OPIS TRASY
Start wyprawy rowerowej „Pekin
Taki, a nie inny wybór drogi, był od samego początku dla mnie oczywisty. Już kilka lat temu zapragnąłem zwiedzić oraz zapoznać się z obyczajami mieszkańców państw, wchodzących do niedawna w skład byłego ZSRR. Dlatego też droga prowadzi przez Litwę, Łotwę i Rosję (kilka tysięcy kilometrów). Następnie Mongolia, państwo jakże piękne i nieznane u nas. A na koniec „państwo środka”, gdzie jest przewidziany ok. dwumiesięczny pobyt. W tym czasie odbędzie się podróż po jego znacznej części, a jej kulminacją będzie przyjazd na Igrzyska Olimpijskie do Pekinu.

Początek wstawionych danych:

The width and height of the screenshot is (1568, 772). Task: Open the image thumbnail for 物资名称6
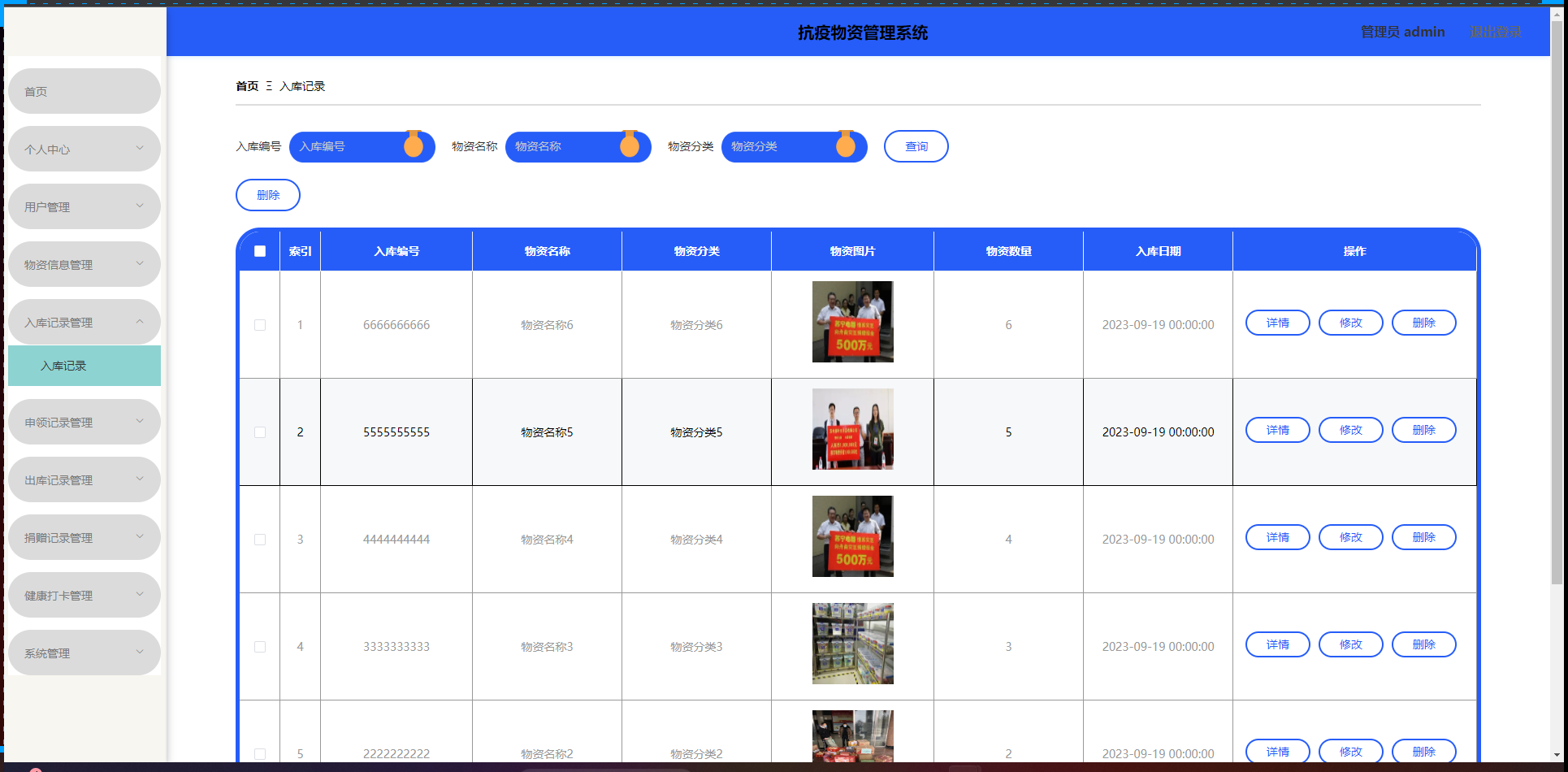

A jak sił nie zabraknie i rower wytrzyma, droga poprowadzi do Władywostoku. Stamtąd droga powrotna może być tylko jedna – koleją transsyberyjską, to tylko ponad 9 tys. km i tydzień drogi jednym pociągiem do Moskwy! Dalej kolejnym pociągiem do Kaliningradu. Przyjazd do Polski przewidziany jest ok. 03.09.2008 roku, po 150 dniach podróży.